How do SD's text_tokenizer and Unet work when the input prompt is too long?
Question: How do SD's text_tokenizer and Unet work when the input prompt is too long?
Description: Hello, esteemed expert! I have a question recently. When I use AUTOMATIC1111/stable-diffusion-webui, I found that I can input prompts longer than 77 characters, and these prompts' texts are valid for generating images. I don't understand how it works. For example:
prompt = "a photograph of an astronaut riding a horse"
text_input_ids = text_tokenizer(
prompt,
padding="max_length",
max_length=77,
truncation=True,
return_tensors="pt"
).input_ids
text_embeddings = text_encoder(text_input_ids.to("cuda"))[0]
The output is torch.Size([1, 77, 768]). I don't understand how text_tokenizer supports such long text prompt inputs or how these excessively long text prompts work in the Unet's cross-attention. I have looked at the code in your repository, but I still haven't found the answer. Forgive my ignorance, and I humbly ask for your guidance.
First, U-Net can consume batch of output of text-encoder like [n, 77, 768]. So, training scripts utilize this property to extend length of tokens 75, 150, 225, and so on.
Why not 77 is the first id of input is id of begin token, <bos>, and the last token if of input is id of end token, <eos>, Therefore, scripts focuses the middle useful tokens, pure text.
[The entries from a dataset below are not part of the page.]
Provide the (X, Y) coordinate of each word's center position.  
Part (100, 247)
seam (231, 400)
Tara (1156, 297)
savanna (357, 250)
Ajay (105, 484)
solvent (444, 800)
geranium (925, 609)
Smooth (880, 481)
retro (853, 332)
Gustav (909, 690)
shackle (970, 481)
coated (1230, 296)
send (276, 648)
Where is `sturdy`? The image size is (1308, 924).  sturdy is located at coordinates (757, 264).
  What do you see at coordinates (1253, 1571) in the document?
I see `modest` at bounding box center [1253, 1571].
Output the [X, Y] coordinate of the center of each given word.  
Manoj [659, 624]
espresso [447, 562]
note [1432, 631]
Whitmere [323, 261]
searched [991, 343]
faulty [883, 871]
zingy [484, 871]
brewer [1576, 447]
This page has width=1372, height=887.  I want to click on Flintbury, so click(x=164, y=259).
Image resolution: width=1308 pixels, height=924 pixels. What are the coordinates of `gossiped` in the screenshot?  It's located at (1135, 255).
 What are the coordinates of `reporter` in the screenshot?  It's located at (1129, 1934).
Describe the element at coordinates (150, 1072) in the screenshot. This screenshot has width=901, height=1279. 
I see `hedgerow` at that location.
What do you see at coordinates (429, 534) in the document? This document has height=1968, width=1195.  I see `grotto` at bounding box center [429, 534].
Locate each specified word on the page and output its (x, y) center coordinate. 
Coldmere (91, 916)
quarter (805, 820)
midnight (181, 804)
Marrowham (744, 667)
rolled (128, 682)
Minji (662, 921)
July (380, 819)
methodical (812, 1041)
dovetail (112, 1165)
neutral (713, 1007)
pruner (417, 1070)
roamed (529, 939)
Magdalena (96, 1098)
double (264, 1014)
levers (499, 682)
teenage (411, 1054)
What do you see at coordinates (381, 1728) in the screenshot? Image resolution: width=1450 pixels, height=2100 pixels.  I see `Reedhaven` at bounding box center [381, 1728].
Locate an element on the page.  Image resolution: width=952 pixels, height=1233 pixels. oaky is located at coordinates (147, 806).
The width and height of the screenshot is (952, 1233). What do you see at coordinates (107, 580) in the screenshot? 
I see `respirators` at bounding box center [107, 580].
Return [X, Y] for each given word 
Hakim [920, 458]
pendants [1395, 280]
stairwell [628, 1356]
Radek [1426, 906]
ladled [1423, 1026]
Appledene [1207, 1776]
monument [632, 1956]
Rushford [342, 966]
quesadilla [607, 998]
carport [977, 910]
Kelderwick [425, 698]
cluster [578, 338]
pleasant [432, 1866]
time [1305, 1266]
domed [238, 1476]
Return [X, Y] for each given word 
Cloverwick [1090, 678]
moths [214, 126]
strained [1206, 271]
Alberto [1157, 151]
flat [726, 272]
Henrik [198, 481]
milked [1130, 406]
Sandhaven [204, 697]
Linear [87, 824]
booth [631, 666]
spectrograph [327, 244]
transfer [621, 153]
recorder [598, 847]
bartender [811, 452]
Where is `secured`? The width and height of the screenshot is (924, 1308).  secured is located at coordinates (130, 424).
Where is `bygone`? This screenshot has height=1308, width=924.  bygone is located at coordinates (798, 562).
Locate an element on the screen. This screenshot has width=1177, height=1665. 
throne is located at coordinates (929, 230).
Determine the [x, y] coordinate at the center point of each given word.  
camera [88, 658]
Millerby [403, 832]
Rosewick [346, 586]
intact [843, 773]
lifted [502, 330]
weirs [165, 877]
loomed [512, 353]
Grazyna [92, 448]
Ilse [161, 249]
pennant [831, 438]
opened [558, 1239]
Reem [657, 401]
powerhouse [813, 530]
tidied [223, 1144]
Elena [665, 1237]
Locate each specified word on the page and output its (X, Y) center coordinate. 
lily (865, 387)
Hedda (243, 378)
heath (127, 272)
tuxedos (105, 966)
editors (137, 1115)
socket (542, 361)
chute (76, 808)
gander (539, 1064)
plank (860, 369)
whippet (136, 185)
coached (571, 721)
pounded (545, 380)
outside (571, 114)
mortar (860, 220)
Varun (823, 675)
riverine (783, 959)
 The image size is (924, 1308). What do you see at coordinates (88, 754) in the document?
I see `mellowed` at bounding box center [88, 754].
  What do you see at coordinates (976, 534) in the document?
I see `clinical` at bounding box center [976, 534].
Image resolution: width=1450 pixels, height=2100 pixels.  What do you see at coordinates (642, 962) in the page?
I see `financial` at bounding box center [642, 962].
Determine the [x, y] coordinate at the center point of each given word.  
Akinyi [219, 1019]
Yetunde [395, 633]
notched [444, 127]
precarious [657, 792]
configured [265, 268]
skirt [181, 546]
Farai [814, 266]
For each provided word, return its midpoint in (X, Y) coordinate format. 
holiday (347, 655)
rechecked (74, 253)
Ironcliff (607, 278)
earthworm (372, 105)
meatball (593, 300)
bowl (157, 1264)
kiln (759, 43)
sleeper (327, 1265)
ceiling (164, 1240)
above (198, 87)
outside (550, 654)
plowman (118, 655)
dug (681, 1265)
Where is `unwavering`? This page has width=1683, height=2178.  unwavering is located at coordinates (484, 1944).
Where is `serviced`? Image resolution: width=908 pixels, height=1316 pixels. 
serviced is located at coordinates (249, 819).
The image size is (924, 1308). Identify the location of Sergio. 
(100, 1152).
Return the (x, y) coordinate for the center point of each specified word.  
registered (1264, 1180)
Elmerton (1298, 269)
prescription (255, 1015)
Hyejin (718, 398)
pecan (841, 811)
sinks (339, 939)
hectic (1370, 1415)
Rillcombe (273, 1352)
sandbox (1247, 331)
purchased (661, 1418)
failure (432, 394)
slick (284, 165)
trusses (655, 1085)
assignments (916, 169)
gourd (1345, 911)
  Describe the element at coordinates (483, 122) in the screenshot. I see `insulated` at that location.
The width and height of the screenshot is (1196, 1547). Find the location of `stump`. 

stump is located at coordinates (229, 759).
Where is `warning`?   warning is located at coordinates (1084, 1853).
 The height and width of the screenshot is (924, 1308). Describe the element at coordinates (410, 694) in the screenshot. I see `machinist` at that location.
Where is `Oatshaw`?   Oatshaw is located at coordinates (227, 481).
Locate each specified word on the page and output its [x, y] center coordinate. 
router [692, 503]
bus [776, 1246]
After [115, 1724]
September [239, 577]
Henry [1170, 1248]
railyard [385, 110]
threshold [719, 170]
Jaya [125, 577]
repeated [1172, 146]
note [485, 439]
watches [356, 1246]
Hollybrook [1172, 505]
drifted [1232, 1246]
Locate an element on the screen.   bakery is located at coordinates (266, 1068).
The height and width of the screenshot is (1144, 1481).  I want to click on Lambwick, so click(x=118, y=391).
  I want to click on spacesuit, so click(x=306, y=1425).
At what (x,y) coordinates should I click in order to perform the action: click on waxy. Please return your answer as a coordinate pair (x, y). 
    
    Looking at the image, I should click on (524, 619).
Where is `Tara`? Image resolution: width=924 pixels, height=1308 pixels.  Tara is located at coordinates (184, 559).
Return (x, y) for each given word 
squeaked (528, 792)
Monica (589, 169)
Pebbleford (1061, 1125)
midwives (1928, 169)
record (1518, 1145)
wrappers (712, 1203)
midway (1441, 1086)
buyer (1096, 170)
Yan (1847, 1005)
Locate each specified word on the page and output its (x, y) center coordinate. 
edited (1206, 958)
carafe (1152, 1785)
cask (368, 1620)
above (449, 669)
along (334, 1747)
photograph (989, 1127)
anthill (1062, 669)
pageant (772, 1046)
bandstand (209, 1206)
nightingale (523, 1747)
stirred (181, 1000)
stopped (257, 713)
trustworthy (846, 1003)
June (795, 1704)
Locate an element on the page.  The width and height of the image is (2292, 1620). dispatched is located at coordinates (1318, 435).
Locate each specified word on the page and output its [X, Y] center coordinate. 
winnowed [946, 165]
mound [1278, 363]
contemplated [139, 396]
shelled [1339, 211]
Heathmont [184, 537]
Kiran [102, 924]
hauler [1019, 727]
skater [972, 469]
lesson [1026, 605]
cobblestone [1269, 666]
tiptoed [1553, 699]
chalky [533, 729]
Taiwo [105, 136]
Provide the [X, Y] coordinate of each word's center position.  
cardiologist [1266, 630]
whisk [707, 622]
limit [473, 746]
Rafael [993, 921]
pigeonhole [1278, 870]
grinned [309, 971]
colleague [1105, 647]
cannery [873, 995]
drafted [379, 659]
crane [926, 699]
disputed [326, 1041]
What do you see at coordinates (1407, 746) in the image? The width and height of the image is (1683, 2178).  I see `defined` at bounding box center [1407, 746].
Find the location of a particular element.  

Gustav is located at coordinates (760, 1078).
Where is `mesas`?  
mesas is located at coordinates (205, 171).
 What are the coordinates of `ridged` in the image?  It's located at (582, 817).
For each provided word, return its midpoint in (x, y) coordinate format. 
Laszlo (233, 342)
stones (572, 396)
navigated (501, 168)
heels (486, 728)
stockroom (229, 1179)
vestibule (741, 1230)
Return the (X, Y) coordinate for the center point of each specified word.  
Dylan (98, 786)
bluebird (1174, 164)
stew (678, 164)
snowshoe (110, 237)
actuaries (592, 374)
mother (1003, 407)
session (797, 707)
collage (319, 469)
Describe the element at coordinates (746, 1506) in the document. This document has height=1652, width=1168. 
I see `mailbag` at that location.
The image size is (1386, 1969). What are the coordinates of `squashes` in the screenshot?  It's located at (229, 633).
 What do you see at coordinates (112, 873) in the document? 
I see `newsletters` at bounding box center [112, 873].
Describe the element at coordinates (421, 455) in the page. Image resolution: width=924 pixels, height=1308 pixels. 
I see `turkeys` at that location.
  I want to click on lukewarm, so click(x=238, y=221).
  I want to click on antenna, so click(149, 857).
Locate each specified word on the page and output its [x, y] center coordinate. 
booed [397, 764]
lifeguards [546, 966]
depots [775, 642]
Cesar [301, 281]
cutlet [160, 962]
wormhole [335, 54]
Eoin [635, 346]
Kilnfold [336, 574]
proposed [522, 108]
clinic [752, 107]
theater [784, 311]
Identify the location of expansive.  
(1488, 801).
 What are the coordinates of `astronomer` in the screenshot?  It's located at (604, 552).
Utilizing both properties into one magic thing, for example token length 225, [3, 77, 768] is now input of U-Net and pseudo-output of tokenizer. Let [3, 77, 768] be shape of input. i.e. input.shape = (3, 77, 768)
Then,
input[0] = [<bos> + first 75 token of prompt + <eos>]
input[1] = [<bos> + second 75 token of prompt + <eos>]
input[2] = [<bos> + third 75 token of prompt + <eos>]
By doing this manipulation, A1111 or sd-scripts can receive more than 75 token length.